We have all seen it. The doctor who does not care for the patient whatsoever says, “You must get the vaccine or you can’t receive a kidney.” It may be a kidney, a liver, or a blood transfusion, but we have all heard of it or experienced it. A combat veteran at the VA hospital says to his psychiatrist, “I can’t sleep no matter how hard I try, no matter how hard I work; I have horrible dreams that keep me awake.” The doctor tells him that he will not prescribe sleeping pills because some will abuse it. “But I can’t sleep! What am I supposed to do? I am seeing little green men, and I fall asleep at the wheel.” With no empathy the veteran is sent away with no more than sleep exercises. How did this happen? How did society so quickly churn out a cold generation of doctors and nurses that have no heart for their patients? Not just doctors, but whole cities of millions in China who are literally roped off with hazard tape and hazmat suits every five feet to keep everyone ‘safe’ in a ‘zero-covid’ national policy of containment. Yes. We have all seen it.

The departure of empathy is endemic. It is a solid mix of poor ethics and tyranny where the doctor, or authority dismisses all feeling for the afflicted and merely continues his job. He must apply his sanctified solution to all cases, and never think outside the box. Do what the authorities tell you, and point the finger later. The tears don’t matter. The families don’t matter. The man who kills himself because of no empathy doesn’t matter. All becomes mere careerism. Careerism.

What is a bedside manner? You know it because you had a parent who hugged you when it hurt; who came running in that dark hour. You had a sibling that bound your wound as you bit the leather consoling. Consolation and adaptation in the name of pain is the heart of empathy. That is a bedside manner. Not just to soothe with words, but to change the treatment based upon the real pain, the real need of the patient. Yes. You had an empathetic experience once with that amazing person who really listened and applied his genius to your wounds. Remember him, remember her because humanity needs you to. Yes. I am talking to you.

We care nothing for a patient when we deny his person. It is so easy. You look down at the pain completely outside it, stare, and do nothing. Not just a doctor or nurse, but when you, a parent or friend sit by and do nothing, even if all you can do is hug the person affirming the pain, you become the problem. Everyone can do something. One to console, one to bind, one to call the doctor; one to fetch water. Yes. We all can do something.

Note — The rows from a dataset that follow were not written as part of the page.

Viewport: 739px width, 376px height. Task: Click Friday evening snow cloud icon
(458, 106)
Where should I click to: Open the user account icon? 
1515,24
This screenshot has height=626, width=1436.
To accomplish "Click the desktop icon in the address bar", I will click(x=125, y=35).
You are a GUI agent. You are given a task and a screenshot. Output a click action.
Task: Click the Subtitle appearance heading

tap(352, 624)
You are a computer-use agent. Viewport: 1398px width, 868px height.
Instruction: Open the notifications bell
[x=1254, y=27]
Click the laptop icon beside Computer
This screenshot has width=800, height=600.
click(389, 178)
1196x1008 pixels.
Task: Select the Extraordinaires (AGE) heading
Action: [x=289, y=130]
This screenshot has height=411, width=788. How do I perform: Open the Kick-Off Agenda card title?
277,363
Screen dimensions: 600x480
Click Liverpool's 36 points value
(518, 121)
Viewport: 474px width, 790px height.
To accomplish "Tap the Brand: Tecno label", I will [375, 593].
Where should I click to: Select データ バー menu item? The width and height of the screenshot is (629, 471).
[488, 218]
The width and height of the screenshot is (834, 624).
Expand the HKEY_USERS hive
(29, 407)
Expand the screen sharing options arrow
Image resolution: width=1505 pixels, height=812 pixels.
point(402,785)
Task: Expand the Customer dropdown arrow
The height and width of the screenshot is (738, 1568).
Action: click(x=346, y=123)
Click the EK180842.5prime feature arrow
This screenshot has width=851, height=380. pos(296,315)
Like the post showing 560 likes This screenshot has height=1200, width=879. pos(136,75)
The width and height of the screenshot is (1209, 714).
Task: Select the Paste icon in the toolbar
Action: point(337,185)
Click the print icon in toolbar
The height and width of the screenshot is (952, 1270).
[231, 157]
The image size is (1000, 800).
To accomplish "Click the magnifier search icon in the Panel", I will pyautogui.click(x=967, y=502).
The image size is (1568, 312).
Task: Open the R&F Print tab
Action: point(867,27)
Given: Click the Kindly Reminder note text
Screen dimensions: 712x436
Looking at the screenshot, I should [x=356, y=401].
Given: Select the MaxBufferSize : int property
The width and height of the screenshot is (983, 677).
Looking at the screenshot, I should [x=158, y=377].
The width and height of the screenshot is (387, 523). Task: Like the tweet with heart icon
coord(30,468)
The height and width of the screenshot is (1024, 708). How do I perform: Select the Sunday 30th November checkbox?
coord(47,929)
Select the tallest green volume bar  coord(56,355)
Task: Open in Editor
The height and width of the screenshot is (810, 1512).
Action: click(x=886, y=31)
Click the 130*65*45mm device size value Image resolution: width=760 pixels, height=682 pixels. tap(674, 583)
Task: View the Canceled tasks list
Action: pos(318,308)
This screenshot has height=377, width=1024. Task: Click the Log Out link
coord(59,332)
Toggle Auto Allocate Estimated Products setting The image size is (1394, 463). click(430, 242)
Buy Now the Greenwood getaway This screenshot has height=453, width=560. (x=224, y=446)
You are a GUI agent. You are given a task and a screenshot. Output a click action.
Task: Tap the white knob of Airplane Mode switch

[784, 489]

The departure of empathy stems from a deep societal rift. In the last few decades society has been disconnected from reality. You know it. You have seen it. You see your children sit all day on their devices. Addicted. You see that guy walking around all day with the iPhone in his hand even if he is not using it. Addicted. You see a couple on a date who say nothing to each other staring down at a screen. Addicted. Misdirected. From the movies to the laptop, the sports bar, and yes, the iPhone (autocorrect literally just made me capitalize the ‘p’ in that made-up word). That is where we are. Virtual reality in all forms has taken the great majority of us and converted humans base pleasure-seekers with easy access to everything under the sun. Dopamine-hooked screen-faced idiots. We are trained to have an easy, disconnected life, and when an emergency arises, that uncomfortable, inconvenient moment where you should act; almost all freeze up. They do nothing and stare. A man could be dying in the street and ninety percent of people will look the other way or look at Facebook. Do-nothingism is leading society to destruction. A place of no empathy and mere careerism. A place of fear and tyranny, of base-pleasure and misdirection. A place of no good action, a place of no real morality. Awful.

But there is hope. It starts with you. Right now. Where is your phone? You know where it is. Where are your kids? What are they doing? What’s their best friend’s name? Do they have a best friend? How much time do you spend on the screen? You can easily find out. Ten hours a week? Fifty? A hundred? How much time have you spent in that virtual world that ought to be given to the real one that matters? Where is your Bible? Have you read to your kids lately? Have you even thought about this? Your mind must be re-trained to this world or else their minds are doomed. You must lead as your ancestors did.

Let me tell you a story. A boy was born perfect as all children are born perfect. He liked the woods and to run, he loved the forts he and his brothers built and he was as bright as the sun. He sat around the fire and joked. He looked at the stars and wondered. Then, he discovered the LCII Macintosh Computer. It was a painfully slow thing that had a few games. There is a picture of him playing on it in 1993. Young and perfect. Another picture was taken in 1996. Same desk, different computer. Faster, better. Another was taken in 2002. Way faster, way better. On and on he grew up in the same hunched position. Same desk, same messy room, same posters; different pets. He spent his whole life with what he loves best. The screen. The people came and went, the pets came and went; the sun came and went. Sitting Days upon it without going outside. Was it snowing out? He hardly noticed as he mastered his virtual world. When asked how he could stay on the computer so long, he replied that he felt wrong not being on it. No job was held for more than a few weeks, and that majority of his family threw their hands up not knowing what to do. He seemed happy, but he sure didn’t feel happy. This isn’t fiction. This is a real story. Sound familiar?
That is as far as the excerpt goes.